◆ PROBLEM DESCRIPTION
Reproduce the notebook text on regex and web scraping in full, word for word.

◆ PROVIDED TEXT
-- begin --

This notebook covers:
* Regex basics
* Web scraping with BeautifulSoup
Link tham khảo
link dưới đây:
1. https://www.w3schools.com/python/python_regex.asp
2. https://regex101.com/
3. https://regexlearn.com/learn/regex101
4. https://www.crummy.com/software/BeautifulSoup/bs4/doc/

? là tìm phần thích hợp ngắn nhất có thể chứ ko phải tìm lặp 0 hoặc 1 lần như trong w3school

In [None]:
import pandas as pd
import numpy as np

## Regular expressions

In [None]:
from IPython.display import Image

I have talked about some basic regex functionality which is taken from this excellent post

https://www.machinelearningplus.com/python/python-regex-tutorial-examples/

In [1]:
import re

In [None]:
Image("../imgs/regex.png")

A regex pattern is a special language used to represent generic text, numbers or symbols so it can be used to extract texts that conform to that pattern.

Here the '\s' matches any whitespace character. By adding a '+' notation at the end will make the pattern match at least 1 or more spaces. So, this pattern will match even tab '\t' characters as well.

-- end --

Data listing
-- begin --

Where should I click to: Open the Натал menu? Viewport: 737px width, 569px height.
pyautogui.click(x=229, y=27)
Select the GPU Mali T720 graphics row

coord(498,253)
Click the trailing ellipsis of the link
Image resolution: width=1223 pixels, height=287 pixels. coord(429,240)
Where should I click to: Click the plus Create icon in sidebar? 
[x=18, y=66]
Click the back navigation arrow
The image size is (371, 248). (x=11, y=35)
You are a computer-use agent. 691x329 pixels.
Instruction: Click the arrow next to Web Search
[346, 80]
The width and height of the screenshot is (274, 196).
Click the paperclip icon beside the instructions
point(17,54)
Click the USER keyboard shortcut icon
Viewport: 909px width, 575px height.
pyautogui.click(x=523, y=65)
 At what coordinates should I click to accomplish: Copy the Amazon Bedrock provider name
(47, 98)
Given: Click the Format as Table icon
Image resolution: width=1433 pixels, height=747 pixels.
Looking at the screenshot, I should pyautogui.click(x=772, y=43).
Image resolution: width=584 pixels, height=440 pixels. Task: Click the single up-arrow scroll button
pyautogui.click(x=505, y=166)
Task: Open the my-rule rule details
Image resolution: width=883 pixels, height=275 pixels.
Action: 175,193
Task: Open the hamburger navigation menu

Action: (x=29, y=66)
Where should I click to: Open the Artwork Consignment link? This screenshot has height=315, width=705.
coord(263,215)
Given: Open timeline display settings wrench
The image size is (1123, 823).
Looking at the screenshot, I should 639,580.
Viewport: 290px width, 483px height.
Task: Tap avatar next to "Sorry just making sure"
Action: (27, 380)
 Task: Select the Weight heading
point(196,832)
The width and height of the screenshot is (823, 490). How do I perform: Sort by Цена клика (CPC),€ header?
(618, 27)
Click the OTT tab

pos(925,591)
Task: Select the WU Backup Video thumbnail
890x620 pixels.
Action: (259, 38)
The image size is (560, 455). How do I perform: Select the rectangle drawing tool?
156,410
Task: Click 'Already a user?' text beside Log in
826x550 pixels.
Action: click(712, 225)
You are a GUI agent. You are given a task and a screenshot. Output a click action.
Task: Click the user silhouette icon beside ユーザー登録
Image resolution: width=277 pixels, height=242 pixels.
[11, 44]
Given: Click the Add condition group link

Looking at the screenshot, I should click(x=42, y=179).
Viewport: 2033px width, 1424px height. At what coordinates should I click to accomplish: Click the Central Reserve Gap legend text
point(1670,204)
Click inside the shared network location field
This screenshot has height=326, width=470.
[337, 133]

-- end --

◆ EXERCISE RESPONSE
This notebook covers:
* Regex basics
* Web scraping with BeautifulSoup
Link tham khảo
link dưới đây:
1. https://www.w3schools.com/python/python_regex.asp
2. https://regex101.com/
3. https://regexlearn.com/learn/regex101
4. https://www.crummy.com/software/BeautifulSoup/bs4/doc/

? là tìm phần thích hợp ngắn nhất có thể chứ ko phải tìm lặp 0 hoặc 1 lần như trong w3school

In [None]:
import pandas as pd
import numpy as np

## Regular expressions

In [None]:
from IPython.display import Image

I have talked about some basic regex functionality which is taken from this excellent post

https://www.machinelearningplus.com/python/python-regex-tutorial-examples/

In [1]:
import re

In [None]:
Image("../imgs/regex.png")

A regex pattern is a special language used to represent generic text, numbers or symbols so it can be used to extract texts that conform to that pattern.

Here the '\s' matches any whitespace character. By adding a '+' notation at the end will make the pattern match at least 1 or more spaces. So, this pattern will match even tab '\t' characters as well.